Exercise: Locate each line in the material below that contains the word "Given", and copy those lines out in full.

begin Data

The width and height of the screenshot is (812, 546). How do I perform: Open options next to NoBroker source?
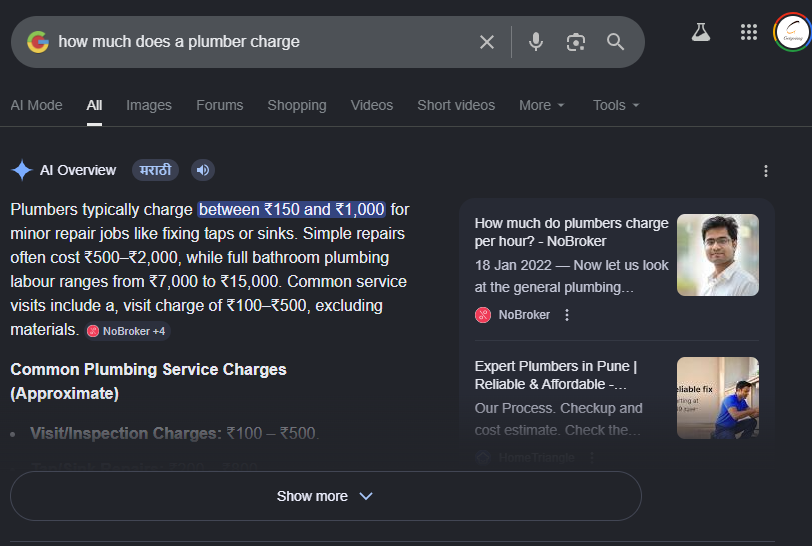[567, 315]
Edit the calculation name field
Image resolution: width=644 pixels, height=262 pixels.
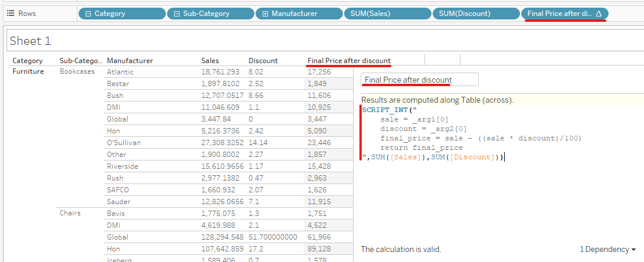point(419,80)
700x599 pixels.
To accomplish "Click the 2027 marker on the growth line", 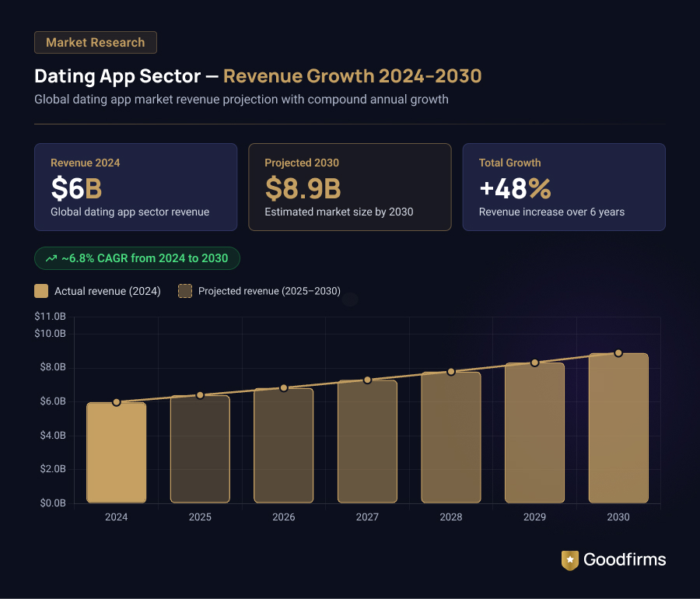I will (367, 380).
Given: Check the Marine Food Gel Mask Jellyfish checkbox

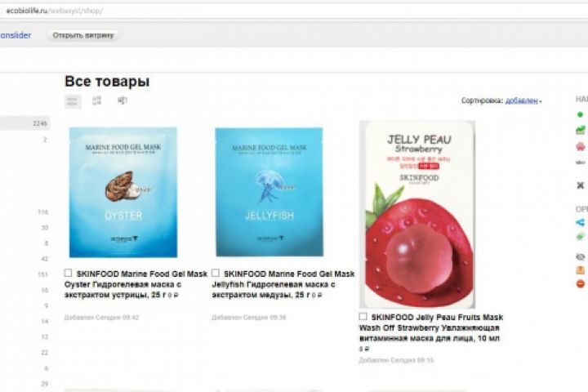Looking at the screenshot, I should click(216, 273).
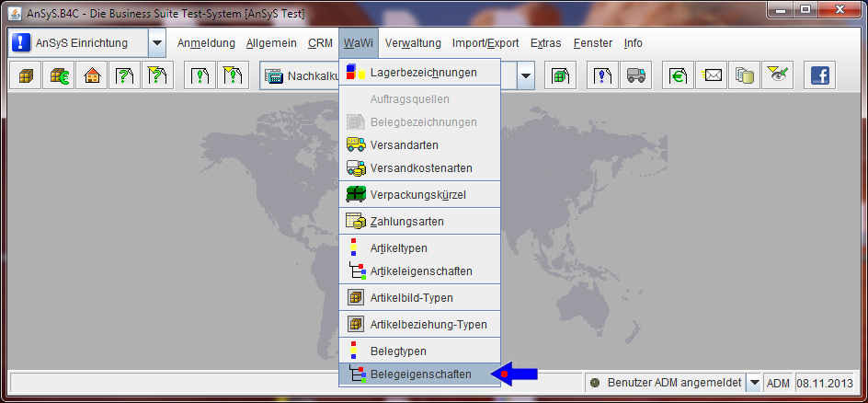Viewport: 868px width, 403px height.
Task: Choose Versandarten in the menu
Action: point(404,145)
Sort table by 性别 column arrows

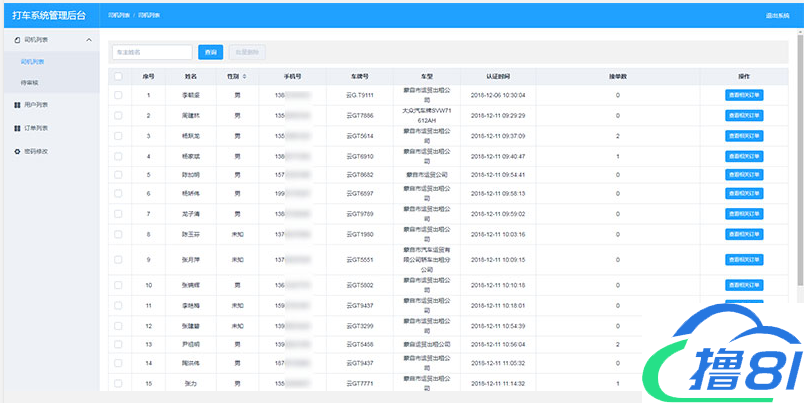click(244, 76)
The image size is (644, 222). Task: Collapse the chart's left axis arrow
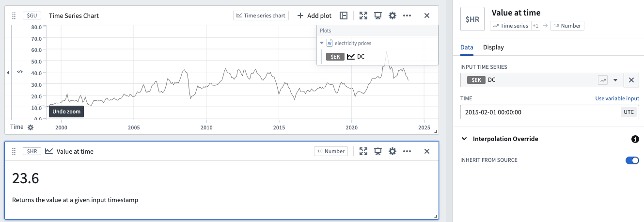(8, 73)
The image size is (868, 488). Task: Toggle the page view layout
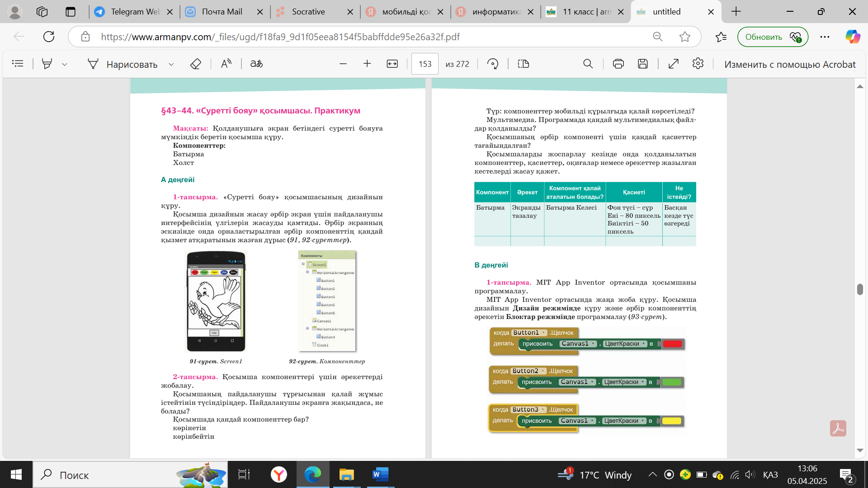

end Data
begin Data

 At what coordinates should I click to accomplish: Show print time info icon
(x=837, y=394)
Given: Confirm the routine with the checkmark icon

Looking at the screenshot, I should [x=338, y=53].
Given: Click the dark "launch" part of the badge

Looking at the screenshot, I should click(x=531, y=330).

end Data

Written solution:
Given: Check the Marine Food Gel Mask Jellyfish checkbox
Given: Confirm the routine with the checkmark icon
Given: Click the dark "launch" part of the badge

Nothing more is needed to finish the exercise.